## TASK REQUIREMENTS
Could you continue the article about the SEC admitting its officials erred in the Florida–Arkansas game, starting right after its final sentence?

*** PASSAGE TO READ

Most notably, there was a pass interference call that wasn’t and a phantom personal foul on an Arkansas player.  Additionally, a case could be made that UF wide receiver Riley Cooper committed offensive pass interference after those two blown calls. (The three calls under suspicion can be viewed right HERE.)

Well, this afternoon, the SEC admitted the officials working the game had erred, although they only publicly admitted that one of the calls was wrong.

After reviewing the events in The Swamp, the conference released a statement addressing the personal foul call.

“After video review, there was no evidence on the video to support the personal foul penalty called on Arkansas midway through the fourth quarter.”

The league did not publicly address the pass interference call that preceded the personal foul and occurred on the same drive, but the Orlando Sentinel reports that the SEC said that call was a “judgment call” and “a review of those calls have been communicated to Arkansas.”

It should also be noted that the same crew involved in the events this past Saturday was responsible for the phantom excessive celebration penalty on Georgia’s A.J. Green in the LSU-UGA game.  The league came out shortly after that game and admitted the officials should not have flagged Green.

Look, it’s all well and good that the SEC is willing to admit that their officials are not infallible.  But, when are they going to, you know, prevent it from happening before it really costs someone a game?  Especially when it comes to the crew that seemingly has no clue as to what exactly constitutes a personal foul or excessive celebration.

******
*** GIVEN INFORMATION

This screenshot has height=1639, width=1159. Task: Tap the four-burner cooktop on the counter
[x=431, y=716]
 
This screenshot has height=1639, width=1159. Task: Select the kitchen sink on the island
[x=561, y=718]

******

## RESPONSE BOX
All this is doing, right or wrong, is making the conference look shady, and giving conspiracy theorists ample video ammunition that something is not on the up and up.

UPDATE: Here is the full text of the press release from the SEC, courtesy of the Birmingham News:

As is standard procedure, following each game, institutions will send a list of plays from its previous game to the conference office for review and comment. We have been in contact with Arkansas concerning this review from its game against Florida. We did communicate to Arkansas that, after video review, there was no evidence on the video to support the personal foul penalty called on Arkansas midway through the fourth quarter. The other calls that were referenced are judgment calls and a review of those calls have been communicated to Arkansas.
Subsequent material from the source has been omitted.